No. 3 – SeaHorses Mikawa
- Position: Guard
- League: B.League

Personal information
- Born: December 22, 1981 (age 43) Obihiro, Hokkaido, Japan
- Nationality: Japanese
- Listed height: 6 ft 0 in (1.83 m)
- Listed weight: 176 lb (80 kg)

Career information
- High school: Tokai University 4 High
- College: Chuo University
- Playing career: 2004–present

Career history
- 2004–2006: Sun Rockers Shibuya
- 2006–2017: SeaHorses Mikawa
- 2017–2018: Nagoya Diamond Dolphins
- 2018–2020: Niigata Albirex BB
- 2020–present: SeaHorses Mikawa

= Shinsuke Kashiwagi =

Japanese basketball player

Shinsuke Kashiwagi (柏木 真介、born December 22, 1981) is a Japanese professional basketball player.
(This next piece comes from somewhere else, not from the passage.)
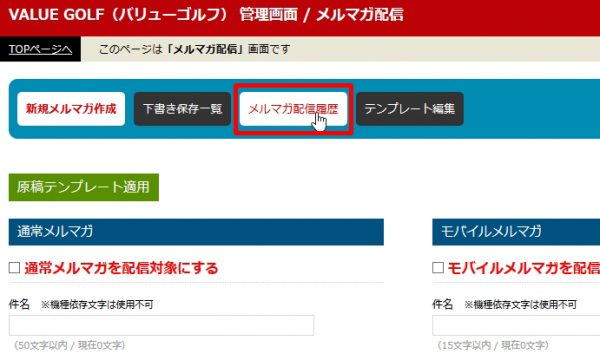Click the 件名 label under モバイルメルマガ
The image size is (600, 360).
[x=443, y=305]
He plays for the SeaHorses Mikawa of the B.League.
Kashiwagi was a member of the Japan national basketball team. He played for the team in the 2006 FIBA World Championship and the FIBA Asia Championship 2007 and FIBA Asia Championship 2009.

In the 2009-10 season, Kashiwagi entered the month-long winter break averaging 13.7 points and 3.5 assists per game for the Seahorses. He was named to the West squad for the 2009-10 JBL Super League All-Star game.